Mínghuáng Zálù 明皇雜錄

Miscellaneous Records of Emperor Xuanzong by 鄭處誨

About the work

A bǐjì 筆記 in two juàn (upper/lower) with a supplement (bǔyí 補遺), compiled by 鄭處誨 Zhèng Chǔhuì and focused primarily on the reign of Tang Xuanzong 唐玄宗 (Emperor Ming 明皇, r. 712–756). The work records court anecdotes, accounts of Daoist practitioners and their interactions with the emperor, stories of Yang Guifei 楊貴妃, musicians, artists, and other cultural figures of the Kaiyuan-Tianbao golden age and its catastrophic end. It is an important source for Tang court culture and for the legendary elaboration of Xuanzong’s reign.

Tiyao

No tiyao found in source.

Abstract

鄭處誨 Zhèng Chǔhuì (fl. 844–864 CE; CBDB id 33161) was a late Tang official with biographies in both the Jiù Tángshū 舊唐書 (158.4168–9) and the Xīn Tángshū 新唐書 (75A.33b). He compiled the Mínghuáng Zálù looking back at Xuanzong’s court from the remove of roughly a century; his sources include court memorials, earlier bǐjì, oral tradition, and perhaps fragments from the Kāiyuán Tiānbǎo yíshì 開元天寶遺事.

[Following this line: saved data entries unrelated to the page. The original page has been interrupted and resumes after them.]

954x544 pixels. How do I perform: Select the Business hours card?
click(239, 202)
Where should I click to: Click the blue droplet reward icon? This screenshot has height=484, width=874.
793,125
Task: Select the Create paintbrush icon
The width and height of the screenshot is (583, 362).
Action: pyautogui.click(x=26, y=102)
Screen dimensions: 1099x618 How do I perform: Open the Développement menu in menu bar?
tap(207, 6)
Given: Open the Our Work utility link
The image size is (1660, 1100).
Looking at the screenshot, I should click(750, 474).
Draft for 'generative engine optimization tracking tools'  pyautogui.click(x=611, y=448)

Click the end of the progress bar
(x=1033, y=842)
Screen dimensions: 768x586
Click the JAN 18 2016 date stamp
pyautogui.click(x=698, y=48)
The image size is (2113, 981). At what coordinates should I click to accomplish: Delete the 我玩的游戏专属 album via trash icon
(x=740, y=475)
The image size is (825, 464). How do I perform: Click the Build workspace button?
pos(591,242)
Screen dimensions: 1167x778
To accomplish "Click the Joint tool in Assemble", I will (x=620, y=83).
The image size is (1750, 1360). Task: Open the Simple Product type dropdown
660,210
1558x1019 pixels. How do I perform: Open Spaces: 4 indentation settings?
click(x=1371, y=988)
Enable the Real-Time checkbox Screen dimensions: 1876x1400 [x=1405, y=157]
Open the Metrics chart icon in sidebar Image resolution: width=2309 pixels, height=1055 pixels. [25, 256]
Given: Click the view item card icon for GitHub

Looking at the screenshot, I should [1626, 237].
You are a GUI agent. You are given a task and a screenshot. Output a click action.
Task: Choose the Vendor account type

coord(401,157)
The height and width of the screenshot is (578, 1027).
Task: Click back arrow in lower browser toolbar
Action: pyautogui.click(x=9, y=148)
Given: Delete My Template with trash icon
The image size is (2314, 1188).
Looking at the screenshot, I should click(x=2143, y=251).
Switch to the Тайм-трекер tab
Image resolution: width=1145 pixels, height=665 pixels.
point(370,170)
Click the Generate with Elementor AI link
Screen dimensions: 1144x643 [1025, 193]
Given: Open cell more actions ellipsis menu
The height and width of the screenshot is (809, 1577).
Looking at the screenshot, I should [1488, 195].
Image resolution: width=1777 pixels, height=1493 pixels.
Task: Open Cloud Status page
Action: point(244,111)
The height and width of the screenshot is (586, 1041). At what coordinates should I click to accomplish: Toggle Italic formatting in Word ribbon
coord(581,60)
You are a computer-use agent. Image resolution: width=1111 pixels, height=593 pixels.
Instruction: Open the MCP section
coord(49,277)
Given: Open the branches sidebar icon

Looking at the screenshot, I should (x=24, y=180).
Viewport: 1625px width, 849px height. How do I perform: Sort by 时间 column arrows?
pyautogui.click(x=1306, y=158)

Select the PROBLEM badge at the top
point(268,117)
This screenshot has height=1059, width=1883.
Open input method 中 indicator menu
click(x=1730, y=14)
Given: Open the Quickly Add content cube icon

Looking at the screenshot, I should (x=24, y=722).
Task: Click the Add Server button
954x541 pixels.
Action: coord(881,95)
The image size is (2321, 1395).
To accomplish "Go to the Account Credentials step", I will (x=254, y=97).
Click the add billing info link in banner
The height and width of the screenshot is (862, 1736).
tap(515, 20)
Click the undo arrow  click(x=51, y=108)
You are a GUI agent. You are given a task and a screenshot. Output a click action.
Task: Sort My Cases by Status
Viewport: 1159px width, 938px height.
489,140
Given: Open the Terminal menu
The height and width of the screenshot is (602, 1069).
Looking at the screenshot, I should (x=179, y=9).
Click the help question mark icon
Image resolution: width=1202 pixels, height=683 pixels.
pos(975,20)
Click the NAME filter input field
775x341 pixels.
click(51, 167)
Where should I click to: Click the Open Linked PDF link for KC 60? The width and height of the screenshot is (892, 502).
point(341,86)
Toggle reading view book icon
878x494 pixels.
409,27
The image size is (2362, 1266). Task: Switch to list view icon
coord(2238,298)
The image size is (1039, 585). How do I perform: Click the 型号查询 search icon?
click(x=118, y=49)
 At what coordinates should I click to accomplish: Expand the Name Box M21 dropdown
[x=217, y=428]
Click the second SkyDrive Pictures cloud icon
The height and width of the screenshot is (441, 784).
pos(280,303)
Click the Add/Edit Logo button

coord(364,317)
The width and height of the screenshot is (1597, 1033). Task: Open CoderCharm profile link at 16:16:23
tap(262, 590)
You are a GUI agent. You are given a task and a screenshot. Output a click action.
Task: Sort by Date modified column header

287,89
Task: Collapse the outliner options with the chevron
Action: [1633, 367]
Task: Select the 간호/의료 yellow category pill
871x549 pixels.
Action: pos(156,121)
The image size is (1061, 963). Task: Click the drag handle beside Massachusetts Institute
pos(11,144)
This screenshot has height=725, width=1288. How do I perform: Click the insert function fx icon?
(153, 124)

The opening anecdote (regarding Fang Guan 房琯 and a Daoist fortune-teller named Hé Pǔ 和卜) is characteristic of the work’s mixture of Daoist supernatural lore and court politics. The work proceeds through anecdotes about Xuanzong’s personal predilections — his love of horses (the famous zhāo yè bái 照夜白), his patronage of court musicians and dancers, his relationship with Yang Guifei 楊貴妃, and his reliance on Gao Lishi 高力士 — alongside stories of Daoist adepts performing miracles at court. The supplement (bǔyí) adds additional items not included in the main text.

The text was included in the Sìkù quánshū and given a tiyao there. Zhèng Chǔhuì is one of a generation of late Tang bǐjì writers who consciously documented the vanished splendor of Xuanzong’s reign as a topos of dynastic nostalgia.

Translations and research

  • 裴汝誠、許德楠 eds. 明皇雜錄 (combined with 諫證錄). Zhōnghuá, 1994. Standard critical edition.
  • Schafer, Edward H. The Vermilion Bird: T’ang Images of the South. UC Press, 1967. — cites the text for cultural material.
  • Twitchett, Denis. “Hsüan-tsung.” In The Cambridge History of China, vol. 3 (Sui and T’ang China). Cambridge UP, 1979, pp. 333–463.